Aufgaben
[1] Mit wie vielen Korruptionsverfahren hatten es die Ermittler in Nordrhein-Westfalen 2011 laut dem Quellenauszug zu tun?
[2] Überarbeite die Zeilen der Einträge vom Anfang bis einschließlich der Zeile mit "pos(256,932)": Ersetze "badge" durch "label" und lass alles Übrige unverändert.

Quellenauszug
────────
Essen. . Ermittler hatten es im Jahr 2011 mit 313 Fällen von Korruption in Nordrhein-Westfalen zu tun – laut Landeskriminalamt ein Anstieg von 8,3 Prozent gegenüber dem Vorjahr. Die Gewerkschaft der Polizei fordert mehr Personal für die aufwändigen Fälle.
Tatort Amtsstube, Tatort Vorstandsbüro: Die Polizei in NRW ermittelt immer häufiger in Fällen von Korruption. Laut einem neuen Lagebild des Landeskriminalamtes hatten es die Ermittler 2011 mit 313 Verfahren zu tun (+8,3% gegenüber 2010). Die Zahl der Verfahren ist damit zum dritten Mal in Folge angestiegen, und Experten gehen von einer weiterhin sehr hohen Dunkelziffer aus.
────────
Vorliegende Einträge

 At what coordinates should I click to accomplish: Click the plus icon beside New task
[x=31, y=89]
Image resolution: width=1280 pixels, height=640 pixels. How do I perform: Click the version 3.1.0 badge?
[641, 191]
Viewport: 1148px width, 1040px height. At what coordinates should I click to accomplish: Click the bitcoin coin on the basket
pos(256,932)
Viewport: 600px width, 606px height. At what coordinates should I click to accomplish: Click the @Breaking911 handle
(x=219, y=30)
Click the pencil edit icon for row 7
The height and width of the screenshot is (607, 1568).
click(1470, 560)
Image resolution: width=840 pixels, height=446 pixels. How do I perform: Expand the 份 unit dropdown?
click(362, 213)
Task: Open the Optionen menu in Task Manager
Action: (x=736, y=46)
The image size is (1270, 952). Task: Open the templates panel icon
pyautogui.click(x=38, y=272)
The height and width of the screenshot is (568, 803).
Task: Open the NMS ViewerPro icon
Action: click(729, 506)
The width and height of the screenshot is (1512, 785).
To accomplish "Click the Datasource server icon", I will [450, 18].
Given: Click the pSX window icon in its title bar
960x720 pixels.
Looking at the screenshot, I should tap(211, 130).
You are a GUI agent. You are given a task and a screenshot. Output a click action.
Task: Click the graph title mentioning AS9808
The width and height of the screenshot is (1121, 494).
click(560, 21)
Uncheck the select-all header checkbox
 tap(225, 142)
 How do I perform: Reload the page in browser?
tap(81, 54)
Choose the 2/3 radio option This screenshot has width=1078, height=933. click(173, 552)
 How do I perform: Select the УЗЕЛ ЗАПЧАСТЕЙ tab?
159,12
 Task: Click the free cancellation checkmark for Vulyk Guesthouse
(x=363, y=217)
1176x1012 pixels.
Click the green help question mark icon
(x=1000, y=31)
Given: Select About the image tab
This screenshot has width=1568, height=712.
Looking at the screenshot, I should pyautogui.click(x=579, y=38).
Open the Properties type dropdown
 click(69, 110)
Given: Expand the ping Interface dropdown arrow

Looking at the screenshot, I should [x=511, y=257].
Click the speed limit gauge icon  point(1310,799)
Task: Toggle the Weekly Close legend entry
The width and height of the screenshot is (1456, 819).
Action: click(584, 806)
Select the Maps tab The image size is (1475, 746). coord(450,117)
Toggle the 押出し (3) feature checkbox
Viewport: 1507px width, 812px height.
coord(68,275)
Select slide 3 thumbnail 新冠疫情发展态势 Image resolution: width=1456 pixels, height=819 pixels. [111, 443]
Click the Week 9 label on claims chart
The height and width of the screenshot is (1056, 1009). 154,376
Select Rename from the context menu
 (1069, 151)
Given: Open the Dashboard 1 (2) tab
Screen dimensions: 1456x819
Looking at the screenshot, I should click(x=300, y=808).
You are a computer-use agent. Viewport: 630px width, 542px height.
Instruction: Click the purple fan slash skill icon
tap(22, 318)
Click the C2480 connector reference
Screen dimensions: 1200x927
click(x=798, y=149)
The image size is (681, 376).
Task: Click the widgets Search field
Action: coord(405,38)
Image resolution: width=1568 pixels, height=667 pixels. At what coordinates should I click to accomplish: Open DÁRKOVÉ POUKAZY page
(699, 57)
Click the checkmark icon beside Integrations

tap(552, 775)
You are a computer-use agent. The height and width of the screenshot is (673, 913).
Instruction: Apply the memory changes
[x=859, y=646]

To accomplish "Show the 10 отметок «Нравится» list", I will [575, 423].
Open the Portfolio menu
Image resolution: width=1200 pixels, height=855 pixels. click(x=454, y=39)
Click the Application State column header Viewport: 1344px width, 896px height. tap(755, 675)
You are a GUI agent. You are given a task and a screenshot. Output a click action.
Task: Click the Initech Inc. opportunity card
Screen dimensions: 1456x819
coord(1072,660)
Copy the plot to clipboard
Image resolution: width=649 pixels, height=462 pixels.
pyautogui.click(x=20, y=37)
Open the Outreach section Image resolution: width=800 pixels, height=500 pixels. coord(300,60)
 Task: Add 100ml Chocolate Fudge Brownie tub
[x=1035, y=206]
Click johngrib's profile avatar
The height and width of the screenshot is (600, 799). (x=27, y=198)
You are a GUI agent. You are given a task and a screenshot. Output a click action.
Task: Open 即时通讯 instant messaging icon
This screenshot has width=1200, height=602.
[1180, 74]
────────
Antworten in Reihenfolge
[1] Mit 313 Verfahren.

[2]
 At what coordinates should I click to accomplish: Click the plus icon beside New task
[x=31, y=89]
Image resolution: width=1280 pixels, height=640 pixels. How do I perform: Click the version 3.1.0 label?
[641, 191]
Viewport: 1148px width, 1040px height. At what coordinates should I click to accomplish: Click the bitcoin coin on the basket
pos(256,932)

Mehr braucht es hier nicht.